WORK INSTRUCTION A -
Retype the part of the change point article page starting with "(1) Department of" and going on through "exact unconditional test.".
WORK INSTRUCTION B -
According to the change point article page, how early were methods for change point detection in binary sequences introduced?
WORK INSTRUCTION C -
Continue the change point article page from where it stops.
*** Opening of EXCERPT TO READ ***
Archive (2016–2006)

An Unconditional Test for Change Point Detection in Binary Sequences with Applications to Clinical Registries

Journal: Methods of Information in Medicine
Subtitle: A journal stressing, for more than 50 years, the methodology and scientific fundamentals of organizing, representing and analyzing data, information and knowledge in biomedicine and health care
ISSN: 0026-1270
Issue: 2016 (Vol. 55): Issue 4 2016
Pages: 367-372
Ahead of Print: 2016-07-13

An Unconditional Test for Change Point Detection in Binary Sequences with Applications to Clinical Registries

Focus Theme - GMDS 2015

D. Ellenberger (1), T. Friede (1)

(1) Department of Medical Statistics, University Medical Center Goettingen, Göttingen, Germany


Change Point, logistic regression, observational study, unconditional test, binary segmentation


Objectives: Methods for change point (also sometimes referred to as threshold or breakpoint) detection in binary sequences are not new and were introduced as early as 1955. Much of the research in this area has focussed on asymptotic and exact conditional methods. Here we develop an exact unconditional test.
*** Close of EXCERPT TO READ ***
*** Opening of DATA PROVIDED ***
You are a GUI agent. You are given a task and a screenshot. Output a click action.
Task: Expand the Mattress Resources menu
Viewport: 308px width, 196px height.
*** Close of DATA PROVIDED ***
YOUR RESPONSE A -
(1) Department of Medical Statistics, University Medical Center Goettingen, Göttingen, Germany


Change Point, logistic regression, observational study, unconditional test, binary segmentation


Objectives: Methods for change point (also sometimes referred to as threshold or breakpoint) detection in binary sequences are not new and were introduced as early as 1955. Much of the research in this area has focussed on asymptotic and exact conditional methods. Here we develop an exact unconditional test.

YOUR RESPONSE B -
As early as 1955.

YOUR RESPONSE C -
Methods: An unconditional exact test is developed which assumes the total number of events as random instead of conditioning on the number of observed events. The new test is shown to be uniformly more powerful than Worsley’s exact conditional test and means for its efficient numerical calculations are given. Adaptions of methods by Berger and Boos are made to deal with the issue that the unknown event probability imposes a nuisance parameter. The methods are compared in a Monte Carlo simulation study and applied to a cohort of patients undergoing traumatic orthopaedic surgery involving external fixators where a change in pin site infections is investigated.

Results: The unconditional test controls the type I error rate at the nominal level and is uniformly more powerful than (or to be more precise uniformly at least as powerful as) Worsley’s exact conditional test which is very conservative for small sample sizes. In the application a beneficial effect associated with the introduction of a new treatment procedure for pin site care could be revealed.

Conclusions: We consider the new test an effective and easy to use exact test which is recommended in small sample size change point problems in binary sequences.